Ceuta, 1 ago (EFE).- La Ciudad Autónoma de Ceuta ha comenzado este sábado a recuperar la normalidad tras la salida de miles de personas que entraron de forma irregular desde Marruecos. La reapertura de numerosos comercios, bares y restaurantes marca el inicio de una vuelta paulatina a la actividad cotidiana, aunque persisten señales de precaución en algunos sectores de la ciudad.
Actividad comercial en recuperación progresiva
Durante la jornada del viernes la actividad comercial quedó paralizada por completo debido a la presencia masiva de migrantes en las calles. Este sábado, según comprobaciones directas, muchos establecimientos han levantado sus persianas y han retomado el servicio al público. No obstante, aún se observan negocios que mantienen las puertas cerradas, optando por esperar a que la situación se estabilice por completo.

La Confederación de Empresarios emitió un comunicado en el que explica que la decisión de reanudar las operaciones se basa en información oficial recibida de las autoridades competentes. El organismo ha optado por una estrategia de “normalidad aunque con cautela”, priorizando tanto la reactivación económica como la seguridad de trabajadores y clientes.
Refuerzo de seguridad y presencia de migrantes
Las fuentes oficiales han confirmado que se mantendrá un refuerzo de efectivos de seguridad en distintos puntos estratégicos de Ceuta. Este despliegue adicional busca contribuir a la tranquilidad ciudadana y garantizar el desarrollo normal de las actividades comerciales. Al mismo tiempo, se estima que permanecen alrededor de 5.000 personas en la ciudad, lo que mantiene activa la necesidad de vigilancia y coordinación entre administraciones.
La Confederación de Empresarios ha lanzado un llamamiento explícito a la calma, la responsabilidad y el apoyo al comercio local. Este mensaje subraya la importancia de que residentes y visitantes actúen con prudencia para evitar incidentes que puedan retrasar la recuperación plena.
Contexto de la entrada irregular desde Marruecos
La situación actual tiene su origen en la entrada masiva de personas procedentes de Marruecos durante los últimos días. Ceuta, como enclave fronterizo, ha enfrentado episodios similares en el pasado, pero la escala de esta llegada ha requerido una respuesta coordinada entre autoridades locales, nacionales y los cuerpos de seguridad. La salida de gran parte de estos grupos ha permitido que la ciudad comience a retomar su ritmo habitual, aunque la presencia residual de miles de personas sigue influyendo en la percepción de normalidad.
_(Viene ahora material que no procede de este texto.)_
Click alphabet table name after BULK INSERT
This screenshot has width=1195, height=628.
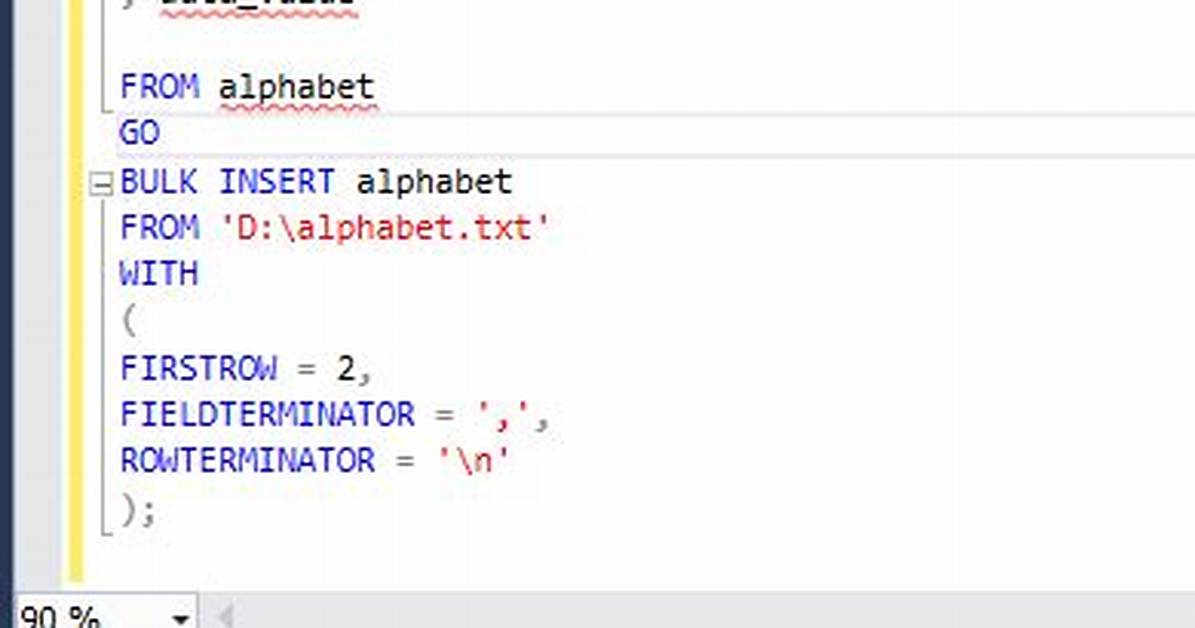point(434,182)
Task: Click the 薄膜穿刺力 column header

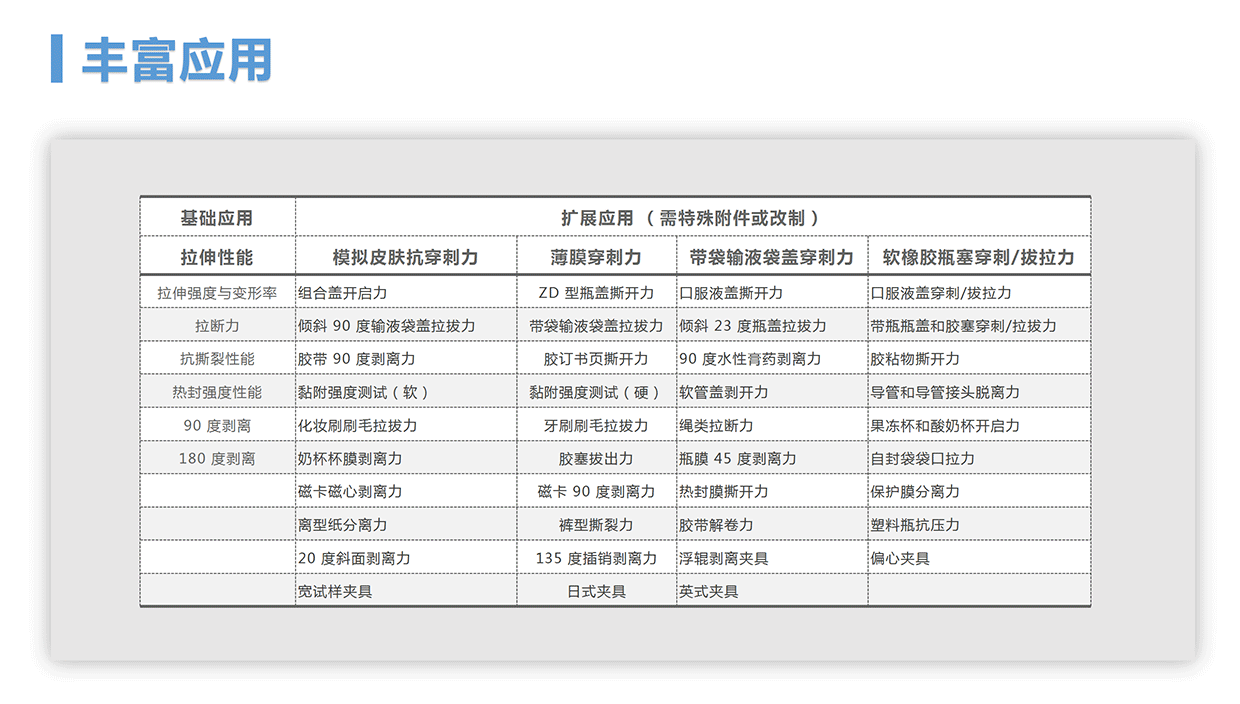Action: click(596, 257)
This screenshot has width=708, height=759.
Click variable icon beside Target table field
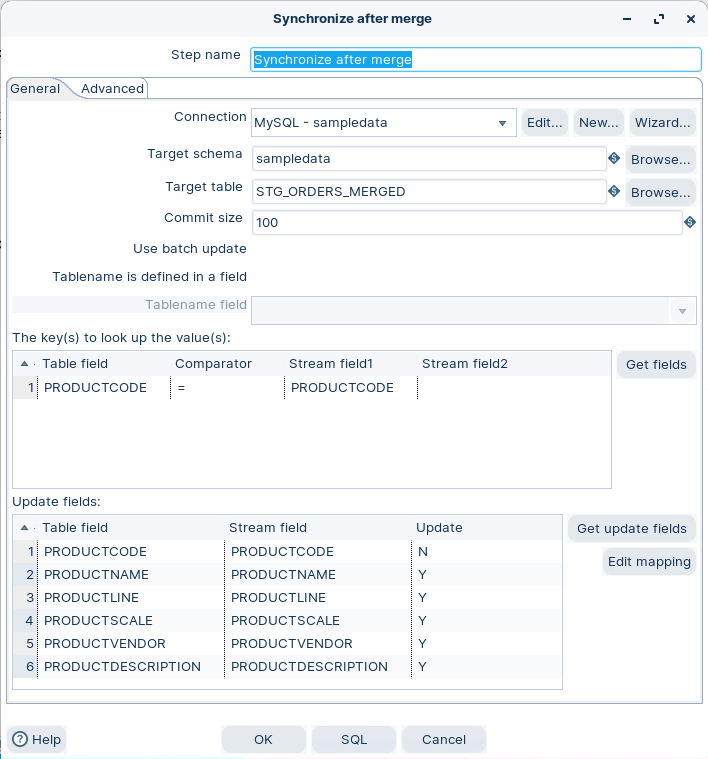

Los datos disponibles indican que la mayor parte de los bares y restaurantes han abierto sus puertas durante la mañana del sábado. Esta reapertura representa un indicador claro de que la economía local empieza a superar el parón del viernes, aunque el número de migrantes visibles en distintas calles continúa siendo significativo y genera cierta cautela entre los comerciantes.
Perspectivas de normalización y apoyo institucional
El comunicado de la Confederación de Empresarios concluye con un mensaje de colaboración y confianza en el trabajo de las administraciones y de los cuerpos encargados de la seguridad. Según este organismo, la combinación de prudencia, cooperación y apoyo institucional permitirá avanzar hacia la plena normalidad en los próximos días. Esta postura refleja la necesidad de equilibrar la reactivación económica con las medidas de seguridad necesarias para proteger tanto a la población local como a quienes permanecen en la ciudad.
La experiencia de Ceuta en episodios migratorios anteriores muestra que la recuperación comercial suele producirse de forma gradual una vez que se restablece el control de la situación. En esta ocasión, la estrategia adoptada combina la reapertura controlada de negocios con un refuerzo visible de la presencia policial, lo que contribuye a generar confianza entre empresarios y residentes.
Las autoridades locales continúan monitorizando la evolución de los acontecimientos y mantienen canales de comunicación abiertos con los sectores económicos más afectados. Esta coordinación resulta esencial para evitar que la incertidumbre prolongue los efectos negativos sobre el empleo y la actividad diaria de la ciudad autónoma.